Extract information from the internet using Web Scraping in order to acquire datasets describing Rwanda's popularity. Perform an exploratory data analysis in order to visualize Rwanda's popularity growth.
This project is made up of 3 parts. Web scraping, analysis, and presentation. Using web scraping techniques, I shall scrape social media, news stations and travel review websites in order to acquire datasets which will be used for the analysis stage. I will analyze the data using Jupyter Notebooks and finally present it using powerpoint.
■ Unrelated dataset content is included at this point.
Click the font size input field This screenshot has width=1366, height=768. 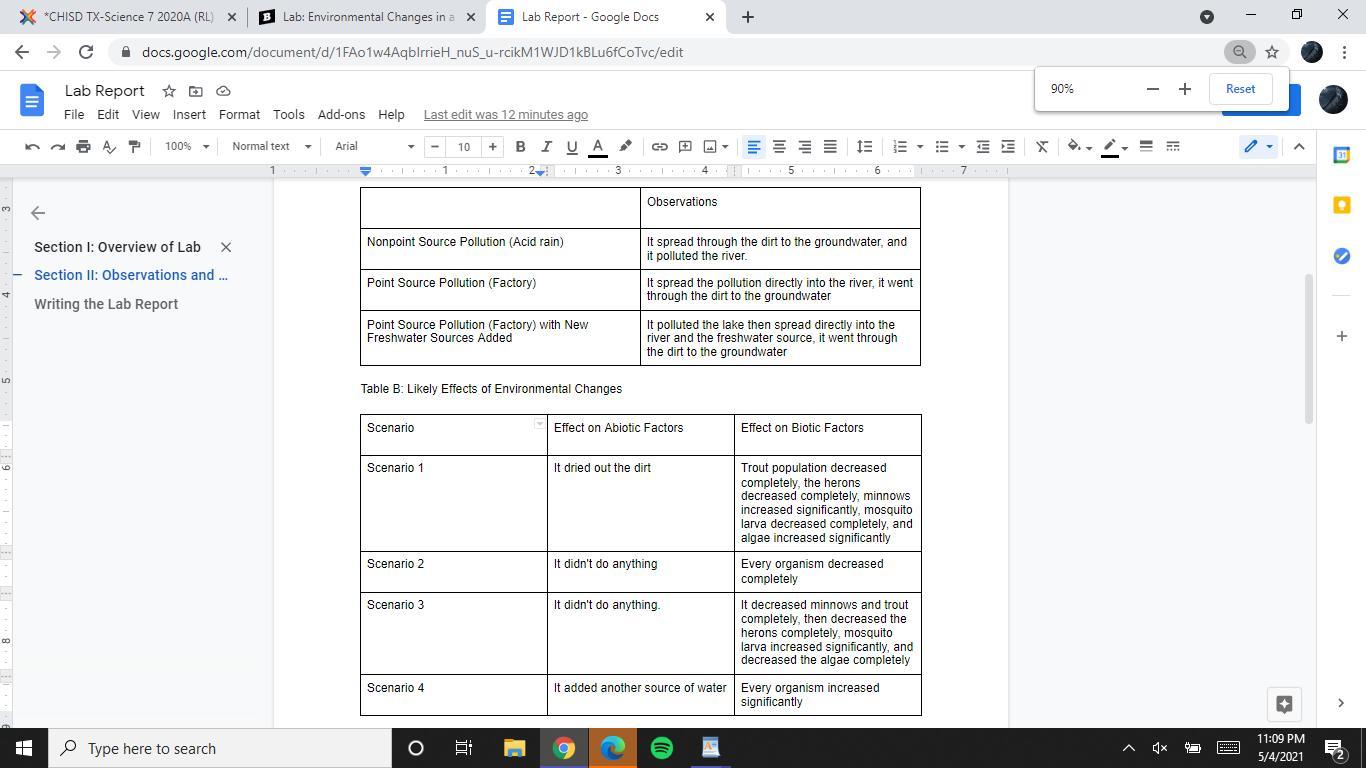tap(464, 146)
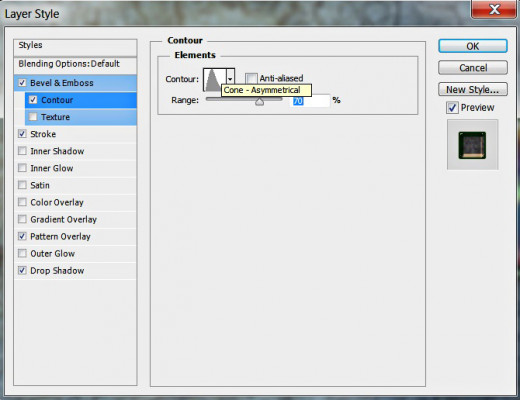Click the Range slider handle
Screen dimensions: 520x400
pos(259,102)
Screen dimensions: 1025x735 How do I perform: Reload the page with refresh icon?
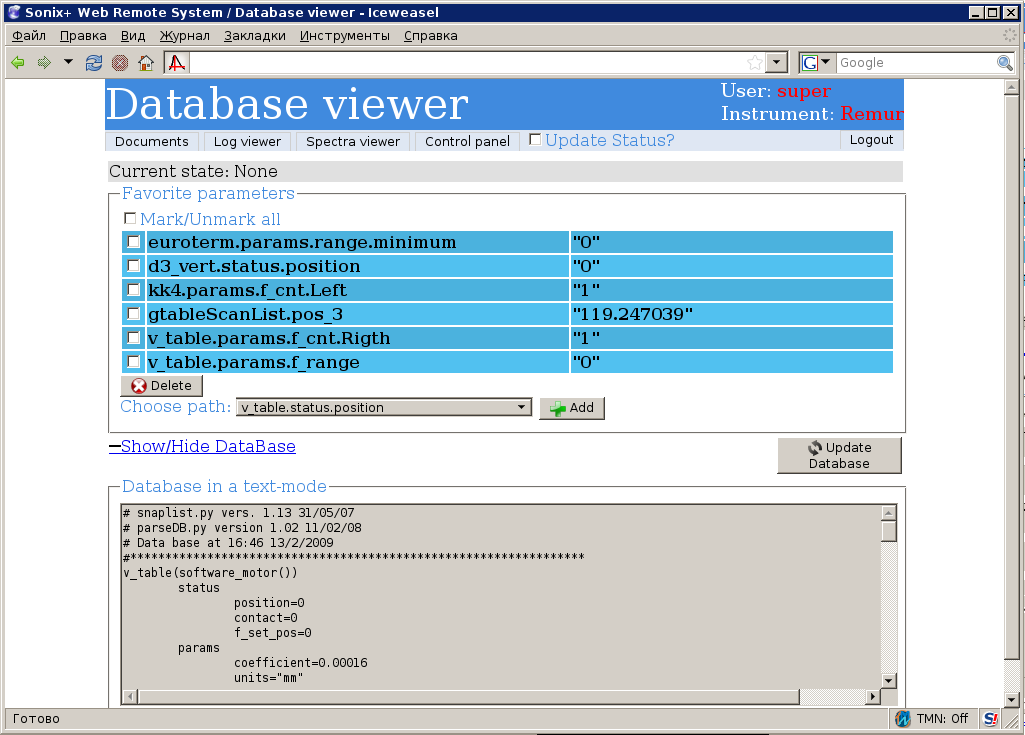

With the help of Beautiful Soup, scrape all mentions of 'Rwanda' from BBC webbsite search tab.
Dataset acquired: BBC_Data
Webscraping Program: Rwanda BBC Webscraping.py
With the help of Beautiful Soup, scrape all mentions of 'Rwanda' from Aljazeera webbsite search tab.
Dataset acquired: Aljazeera Data
Webscraping Program: Rwanda Aljazeera Webscraping.py
With the help of Beautiful Soup, scrape all mentions of 'Rwanda' from Euro News webbsite search tab.
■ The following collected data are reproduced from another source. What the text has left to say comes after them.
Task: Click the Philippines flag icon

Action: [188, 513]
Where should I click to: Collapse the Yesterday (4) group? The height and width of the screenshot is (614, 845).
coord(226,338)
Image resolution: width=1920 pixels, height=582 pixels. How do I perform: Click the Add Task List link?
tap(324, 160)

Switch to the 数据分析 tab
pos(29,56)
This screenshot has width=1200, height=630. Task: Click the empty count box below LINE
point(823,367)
Dataset acquired: Euro News Data
Webscraping Program: Rwanda_euro_news Webscraping.py
We will get all the information from the subreddit 'r/Rwanda' using the reddit API. This is faster than manually scraping the subreddit directly.
Dataset acquired: Reddit Data
Webscraping Program: Rwanda Reddit Scrape.py
With the help of Selenium, we shall scrape information on all the stays in Rwanda from Booking.com
Dataset acquired: Booking.com Data
Webscraping Program: booking.com scraping.py
With the help of Selenium, we shall scrape information on all the stays in Rwanda from the AirBnB website.
Dataset acquired: AirBnB Data
Webscraping Program: airbnb scraper.py
With the help of Selenium, we shall scrape information on all the stays in Rwanda from the TripAdvisor website.
Dataset acquired: TripAdvisor Data
Webscraping Program: Tripadvisor Rwanda stays.py
Perform an initial analysis on the data collected so far. This will help us to understand the data collected and prepare us for the actual exploratory analysis.
Notebook: Analysis